Siobhan Haughey out of Asian Games with mystery foot injury in huge blow to Hong Kong swimming hopes
The 20-year-old University of Michigan student has ‘complex and complicated issue’ causing her severe pain, with eight specialist doctors in US unable to diagnose the problem
Injured medal hopeful Siobhan Haughey has pulled out of the Asian Games, dealing a huge blow to the Hong Kong swimming team’s hopes in Indonesia this summer.
The 20-year-old University of Michigan student is still receiving treatment for a foot injury in the United States, according to her coach at the South China Athletic Association, and will not be available for the regional multi-sport games, which get under way on August 18.
“Haughey has had severe foot pain since mid-December and this has already greatly affected her preparation and training for the NCAA finals in March,” coach Michael Fasching said.
“In the past six months she has consulted eight different specialist doctors in the States. No one was able to diagnose the root of the problem.”
Fasching said that, in an attempt to get alternative medical advice, Haughey returned to Hong Kong last month to consult a famous acupuncturist recommended by the Sports Institute head coach as well as a chiropractor recommended by her parents.
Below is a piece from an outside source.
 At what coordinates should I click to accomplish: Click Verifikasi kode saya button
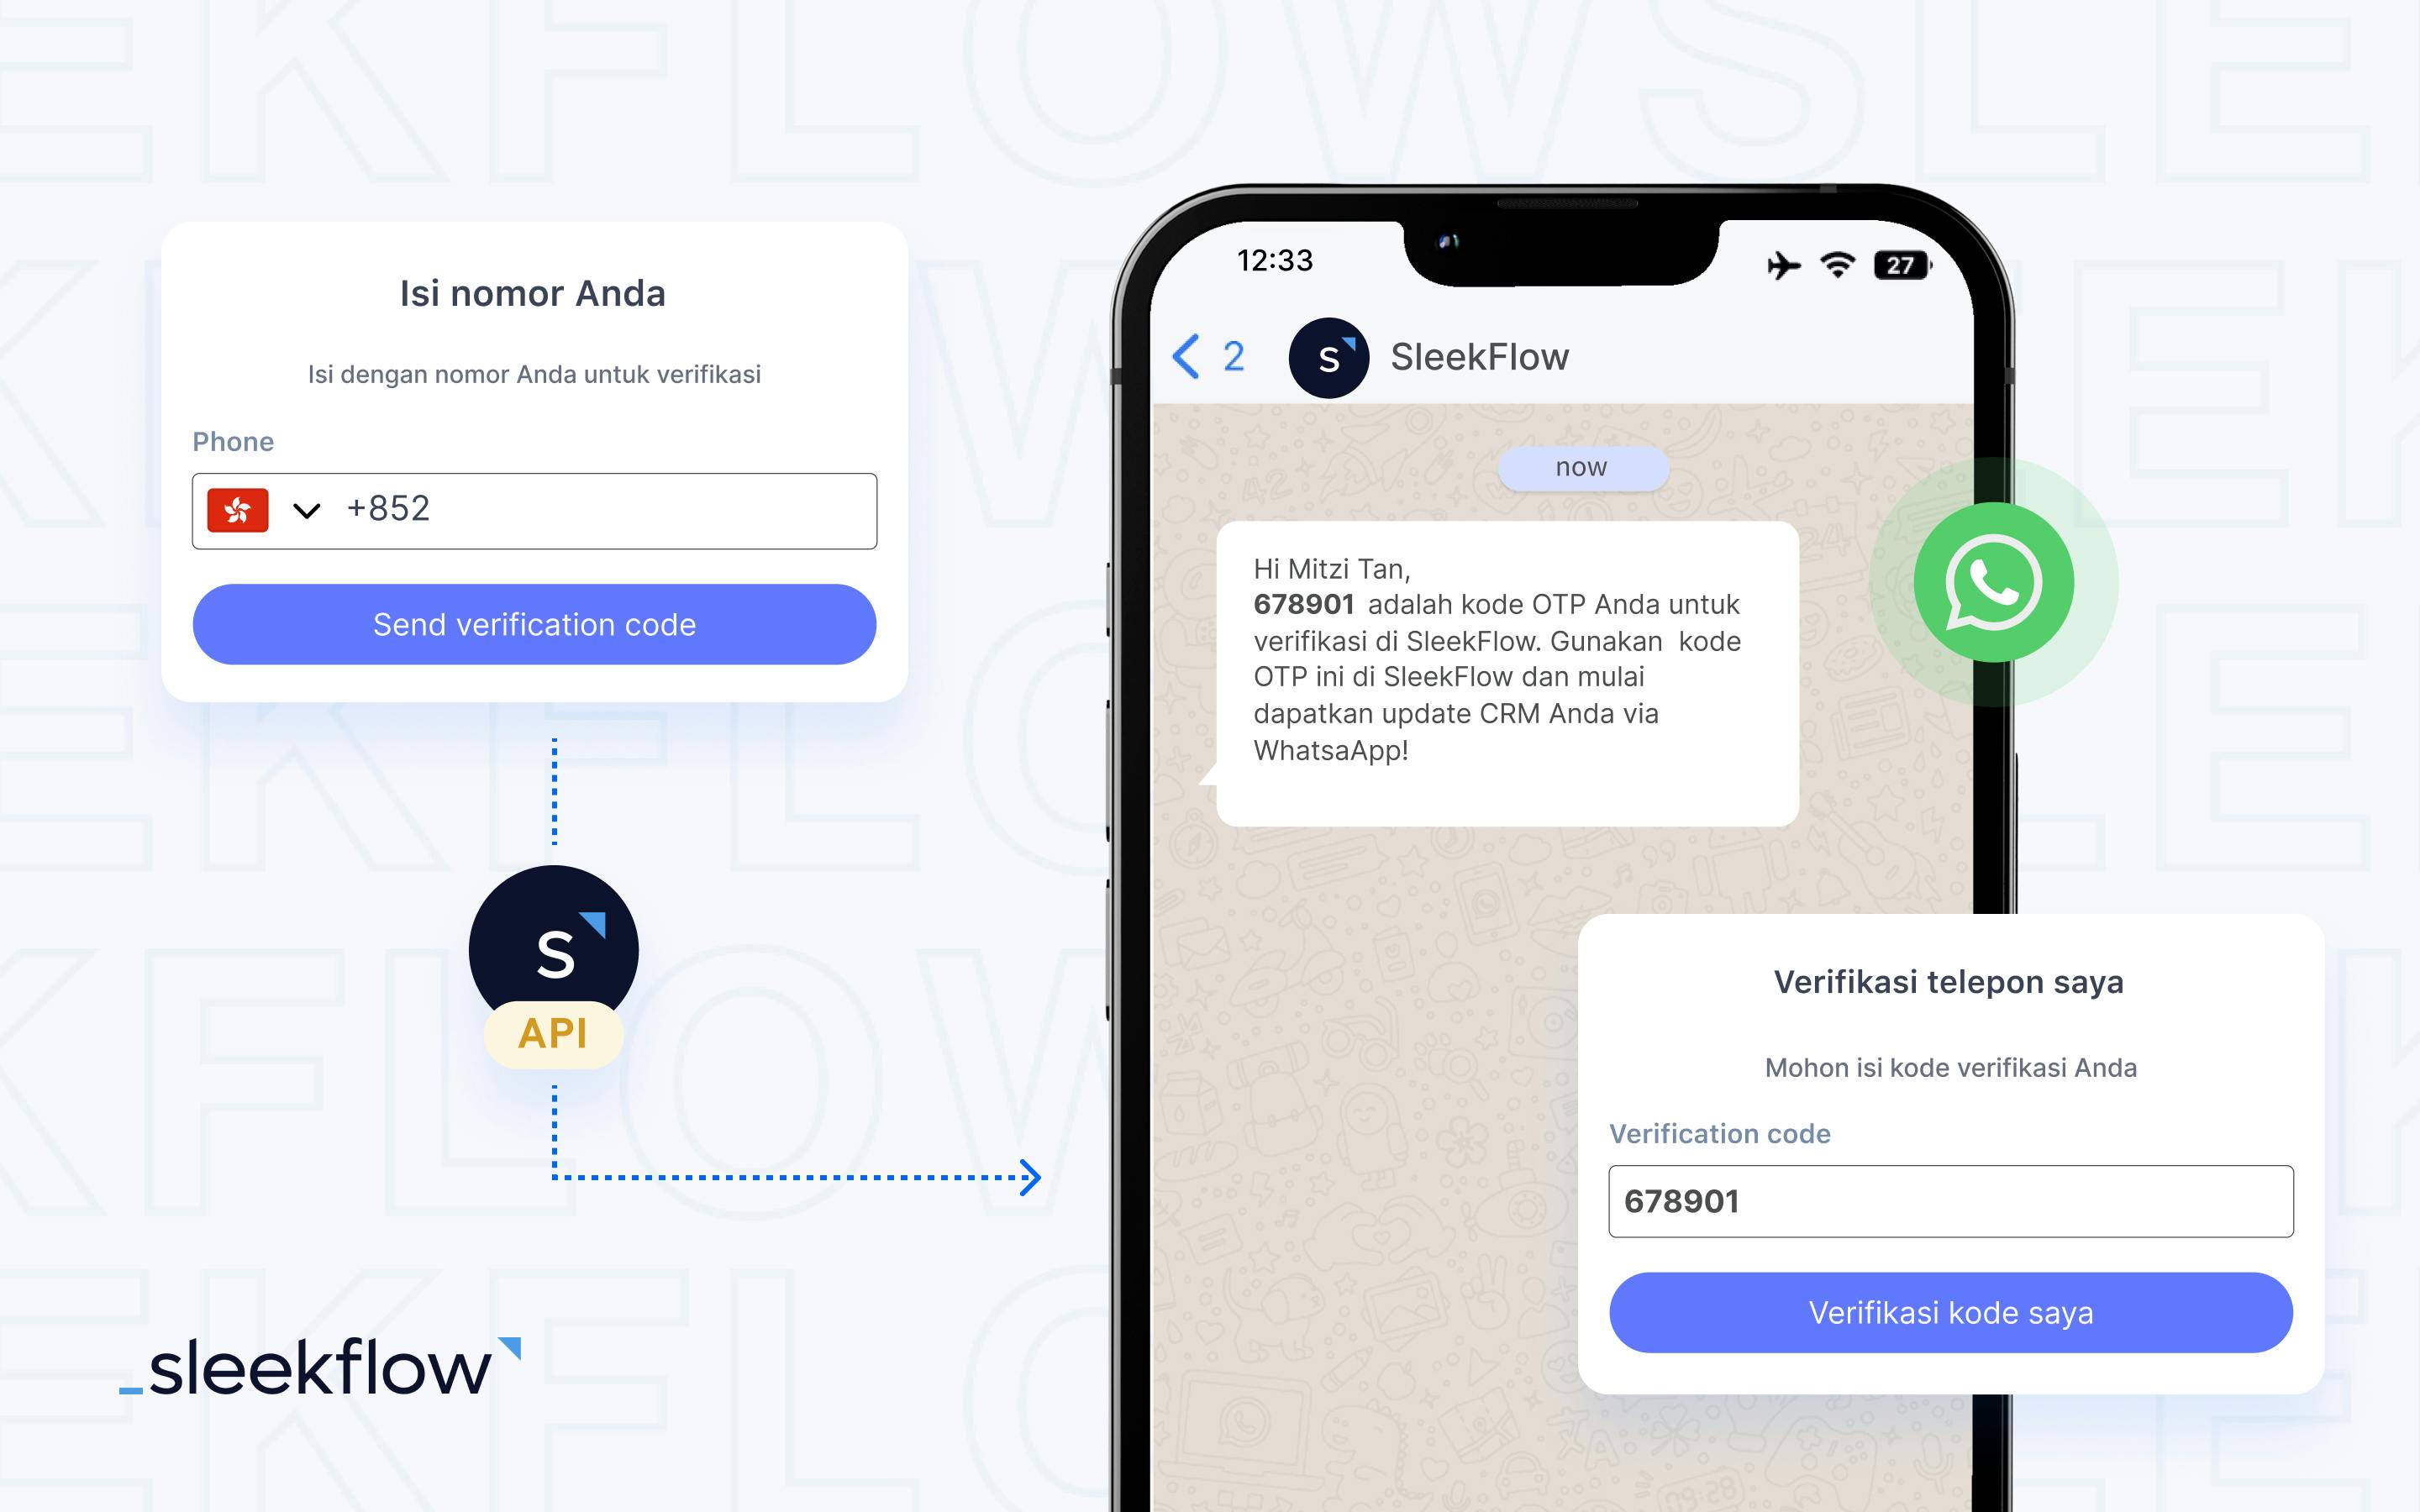click(1948, 1312)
“It is now believed the cartilage around her ankle is severely inflamed and it is a quite complex and complicated issue,” Fasching said.
“All of this has greatly affected her training and preparation for the Jakarta Games and in consultation with her coaches at the University of Michigan, a painful decision has been made for her to withdraw from the squad.”
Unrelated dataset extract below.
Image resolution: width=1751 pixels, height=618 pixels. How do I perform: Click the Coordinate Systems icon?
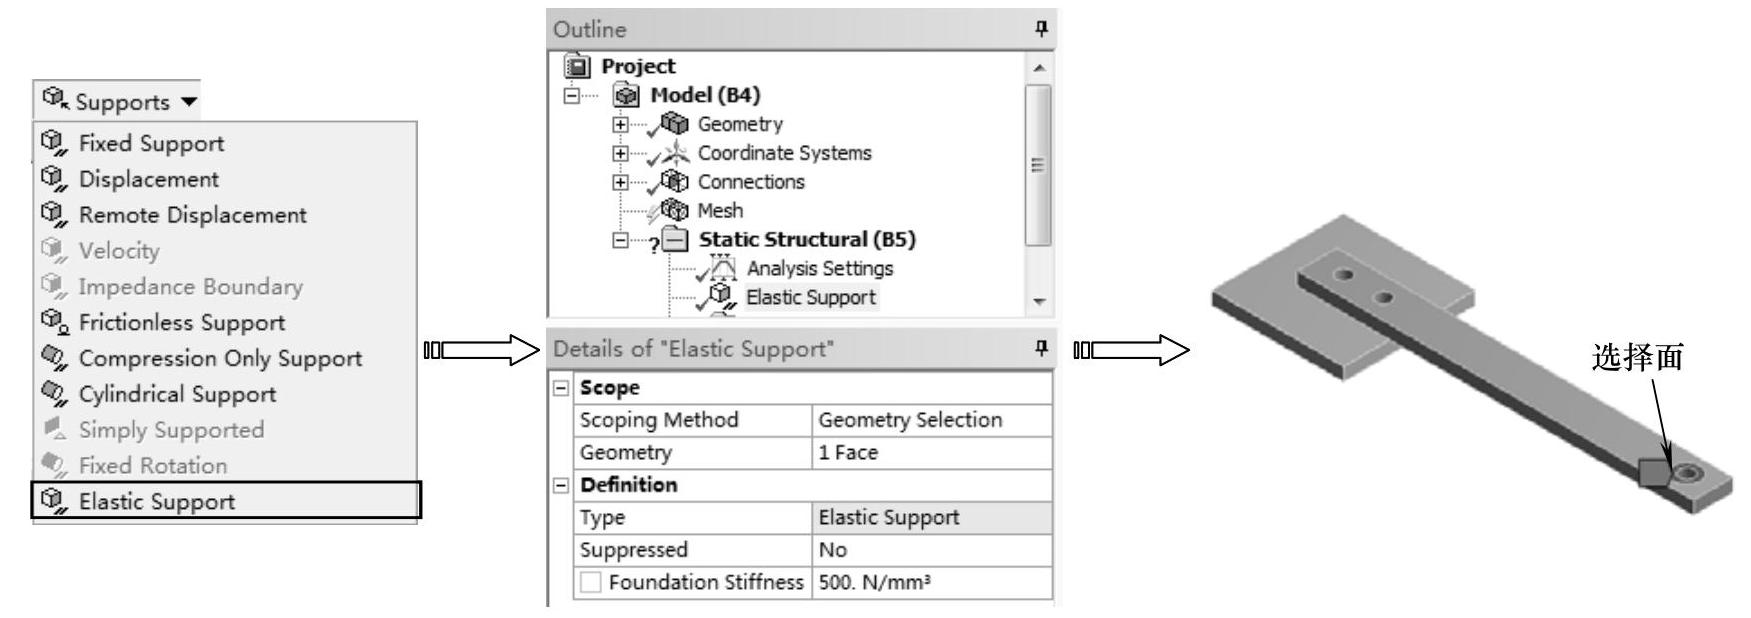(x=676, y=153)
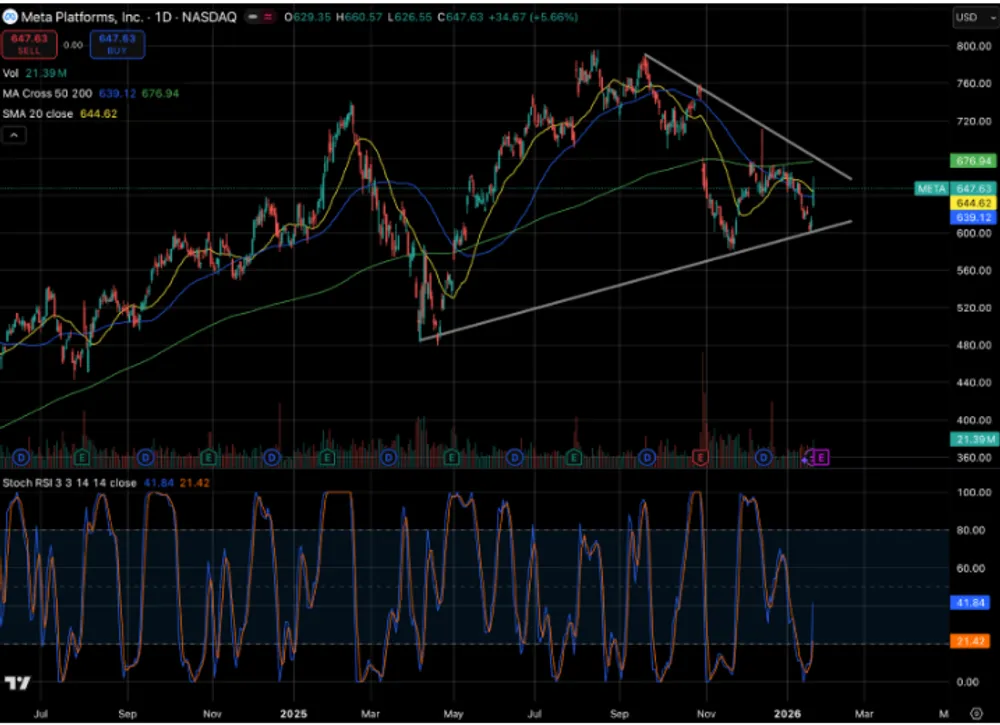
Task: Click the first dividend D marker on left
Action: tap(21, 457)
Haughey was a member of the Asian Games squad four years ago aged just 16, when she was part of the relay team that won three bronze medals in Incheon.
And after her brilliant performance at the 2017 World Championships when she became the first swimmer from Hong Kong to reach the final in the women’s 200-metre freestyle, and finished with a creditable fifth place, she had already set her sights on the regional sporting extravaganza.
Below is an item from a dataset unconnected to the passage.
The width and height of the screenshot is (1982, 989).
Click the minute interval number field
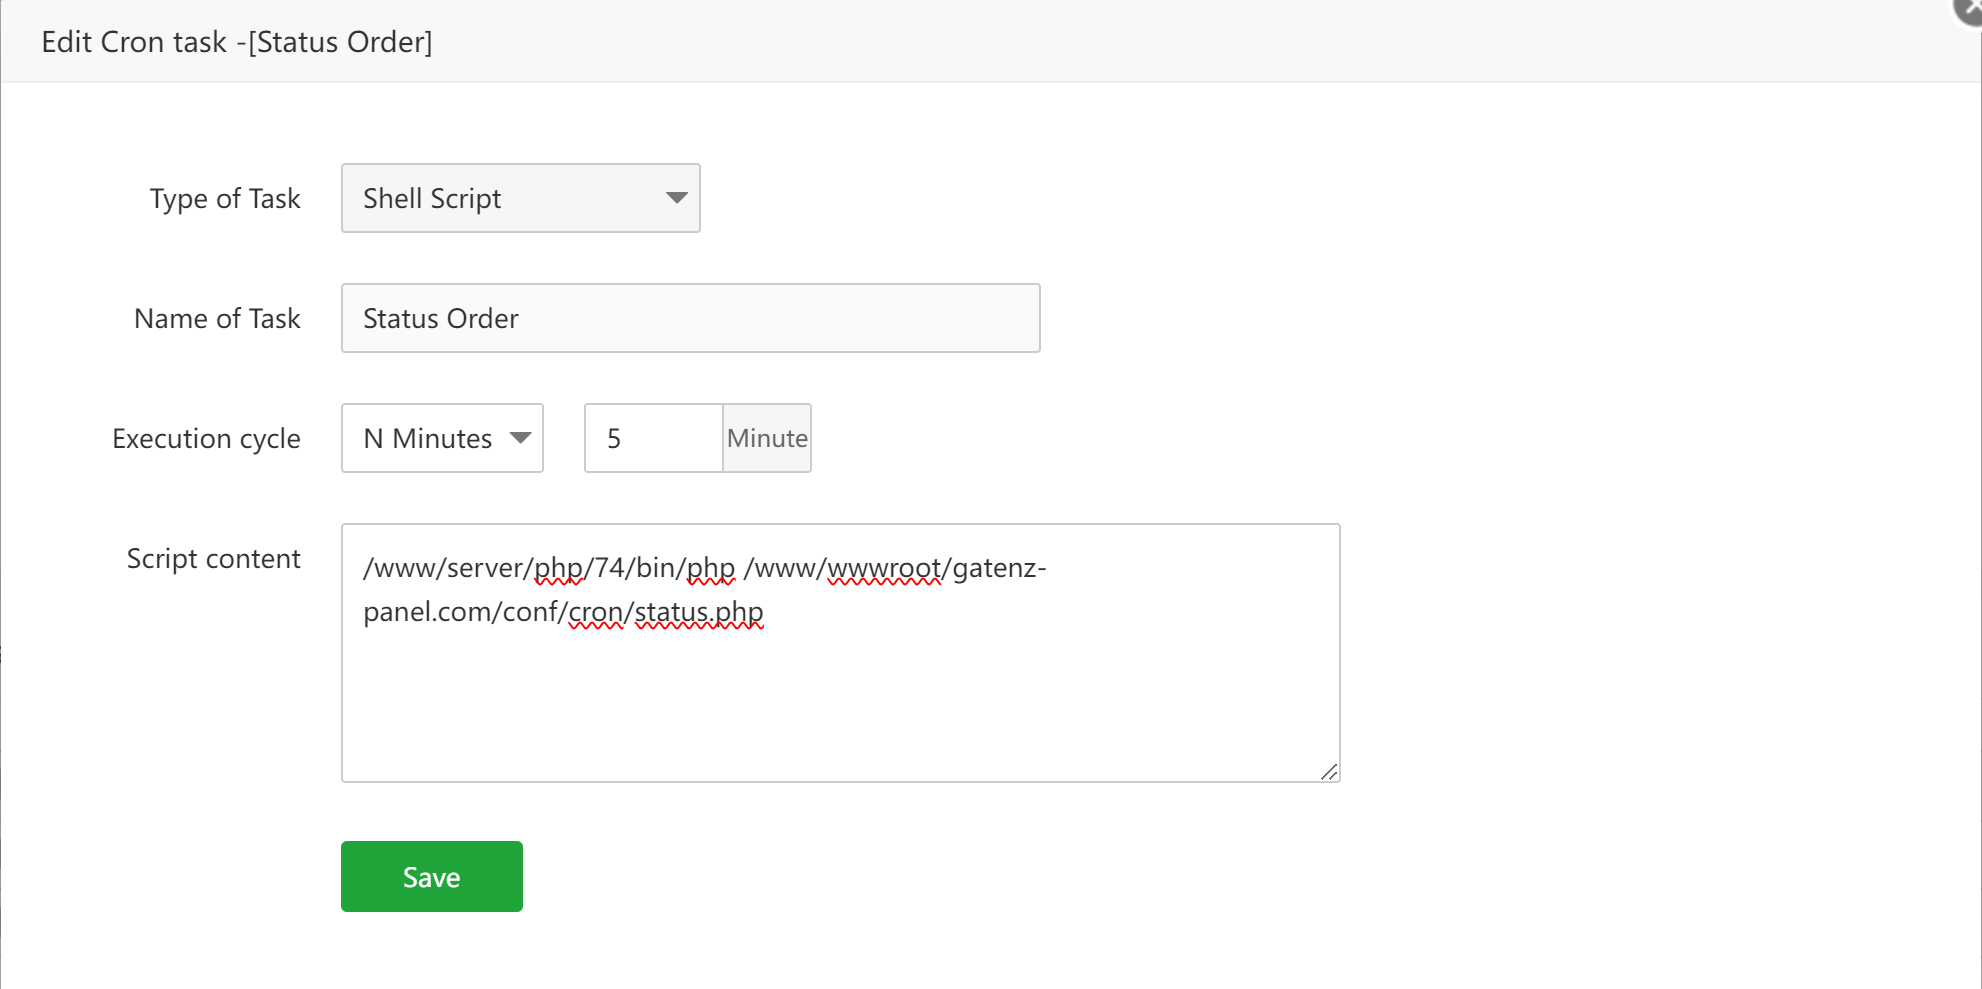coord(653,438)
She also won two gold medals at the World University Games in Taiwan last summer.
Fasching said Haughey would come back stronger despite her absence from Indonesia.
“When I met her on her last visit in Hong Kong, she was in good spirits and determined to get to the bottom of her ongoing medical problem and to fully focus on rehabilitation and recovery, so as to continue with her training which will be focused on the 2020 Olympic Games in Tokyo,” the coach said.
Hong Kong will now send 32 swimmers to the Games and there will be no replacement for Haughey, according to team manager David Chiu Chin-hung.
“Haughey has the quality to challenge in the individual events and is also a key member of the relay team,” Chiu said.
“But her decision has been made and now we can only hope other swimmers can push themselves harder in the wake of Haughey’s absence.”
Head swimming coach Chen Jianhong praised Haughey for the hard work she has already put in for Hong Kong.
“She is a swimmer with great responsibility and would only make such a decision because there is no other way out,” he said. “She has already promised she will watch her teammates in front of the television to give them support.”
Jianhong said the relay team will now be built around veterans Stephanie Au Hoi-shun, Camille Cheng Lily-mei and Sze Hang-yu, while upcoming swimmers such as Ho Nam-wai and Tam Hoi-lam will be given chances if they can prove their form.